Alessandro Barchiesi
LE NUOVE TECNOLOGIE DELLE RICERCA E L'ORDINAMENTO ACCADEMICO
L'idea di farmi parlare su tecnologia e accademia è nata insieme a
Carlo Brillante e ha come presupposto un sincero interesse ma anche
l'intenzione di smitizzare entrambi gli argomenti: chi mi conosce
infatti sa che non sono un vero esperto né di ciberclassici né di
strutture accademiche, e quindi, questa l'idea, se ne parlo io tutti
saranno invitati a dire la loro senza alcun timore reverenziale. Mi
sono quindi prestato a fare da cavia per lanciare la discussione e con
questa nobile intenzione vi propongo una sorta di inquadramento
storico-geografico per una discussione su tecnologia, studi classici, e
Italia fin de siecle. Apprezzo molto l'idea che mi sembra sottostare a
questo convegno, cioè' di costringere, per una volta, studiosi del
mondo antico a parlare di futuro, sia pure di futuro prossimo del
passato remoto. Il testo da cui vorrei partire e' un'opera che rischia di
sfuggire all' attenzione dei classicisti, la canzone "Italia mobile"del
colto gruppo rock "Virginiana Miller" (cultura e rock non sono
incompatibili per questi giovani livornesi che pure hanno evidentemente
frequentato un tranquillo liceo di stato e non una scuola privata per
superdotati nel Connecticut).
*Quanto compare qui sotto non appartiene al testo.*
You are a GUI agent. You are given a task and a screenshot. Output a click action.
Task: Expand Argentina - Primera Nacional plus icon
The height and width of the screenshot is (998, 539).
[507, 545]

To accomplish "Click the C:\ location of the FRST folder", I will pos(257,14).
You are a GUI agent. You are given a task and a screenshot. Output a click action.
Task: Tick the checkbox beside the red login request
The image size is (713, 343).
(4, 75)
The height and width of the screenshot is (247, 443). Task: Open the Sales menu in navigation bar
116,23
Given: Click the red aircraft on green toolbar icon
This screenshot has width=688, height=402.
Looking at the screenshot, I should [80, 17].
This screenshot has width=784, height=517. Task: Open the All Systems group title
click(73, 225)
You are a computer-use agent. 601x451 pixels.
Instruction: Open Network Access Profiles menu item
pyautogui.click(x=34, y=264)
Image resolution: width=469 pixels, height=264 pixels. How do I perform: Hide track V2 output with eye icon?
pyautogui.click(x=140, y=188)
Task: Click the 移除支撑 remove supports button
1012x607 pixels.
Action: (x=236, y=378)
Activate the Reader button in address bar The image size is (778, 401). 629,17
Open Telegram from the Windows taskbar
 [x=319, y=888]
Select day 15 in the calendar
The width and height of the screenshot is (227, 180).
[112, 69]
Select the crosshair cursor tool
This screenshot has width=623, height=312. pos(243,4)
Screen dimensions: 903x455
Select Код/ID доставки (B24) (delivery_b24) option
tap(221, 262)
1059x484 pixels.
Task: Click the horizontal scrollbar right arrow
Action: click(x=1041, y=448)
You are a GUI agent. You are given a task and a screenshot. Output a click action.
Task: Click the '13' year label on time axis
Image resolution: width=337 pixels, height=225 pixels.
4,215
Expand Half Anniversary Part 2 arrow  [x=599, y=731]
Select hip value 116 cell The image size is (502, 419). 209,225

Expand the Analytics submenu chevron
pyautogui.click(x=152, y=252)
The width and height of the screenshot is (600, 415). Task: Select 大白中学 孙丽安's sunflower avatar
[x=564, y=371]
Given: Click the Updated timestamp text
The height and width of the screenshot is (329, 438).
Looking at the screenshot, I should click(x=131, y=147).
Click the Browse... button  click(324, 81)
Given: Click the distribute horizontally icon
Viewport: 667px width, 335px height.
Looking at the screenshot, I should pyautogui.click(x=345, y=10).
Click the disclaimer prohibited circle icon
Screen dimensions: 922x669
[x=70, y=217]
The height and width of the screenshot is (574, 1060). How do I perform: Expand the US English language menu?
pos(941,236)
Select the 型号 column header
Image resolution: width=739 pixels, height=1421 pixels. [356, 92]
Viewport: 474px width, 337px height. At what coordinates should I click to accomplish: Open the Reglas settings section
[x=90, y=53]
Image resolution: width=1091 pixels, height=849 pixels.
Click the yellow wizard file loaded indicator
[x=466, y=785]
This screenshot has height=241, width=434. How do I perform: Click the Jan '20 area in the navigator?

Esaminerò poi alcuni problemi creati dall'incontro tra studi
classici e mondo cibernetico, con particolare attenzione alla nostalgia
per il passato una modalità inevitabile per un classicista: per passato
da rievocare in questo caso intendo la nobile utopia della "Classics
List", le speranze riposte in riviste elettroniche, edizioni critiche
democratiche, ipertesti non gerarchici etc. Suggerisco infine due
problemi che mi sembrano ancora aperti: I - Dato che la filologia classica è stata utile strumento e
stimolo per tutte le metodologie filologiche, e l'archeologia classica
ha preceduto nel tempo lo sviluppo delle nuove archeologie, sarà
possibile a queste discipline contribuire a una critica e metodologia
di conservazione del testo elettronico - probabilmente il problema più
urgente fra quelli che il mondo cibernetico ha creato? 2 - In un sistema accademico come quello italiano - dove la
Famiglia conta più dell'asettico Supermarket come modello culturale -
che differenza possono fare i mezzi di comunicazione cibernetici? (Spero molto nella discussione su questi temi, ma se rimane
tempo ci sarebbe una questione all'ordine del giorno riguardo il
millennio. Data l'enorme enfasi dei mezzi di comunicazione di massa
sulle classifiche del secondo millennio, miglior inventore, uomo
politico piu' cattivo, massimo poeta etc., potremmo forse come
antichisti far notare la profonda ingiustizia commessa nei confronti
del primo millennio: chi mai si Ë occupato a suo tempo di una simile
classifica per il periodo dallo 0 al 999 era cristiana? Il nostro
Ovidio, che vince a mani basse la classifica dei poeti del I millennio,
si vede defraudare di una meritata pubblicità).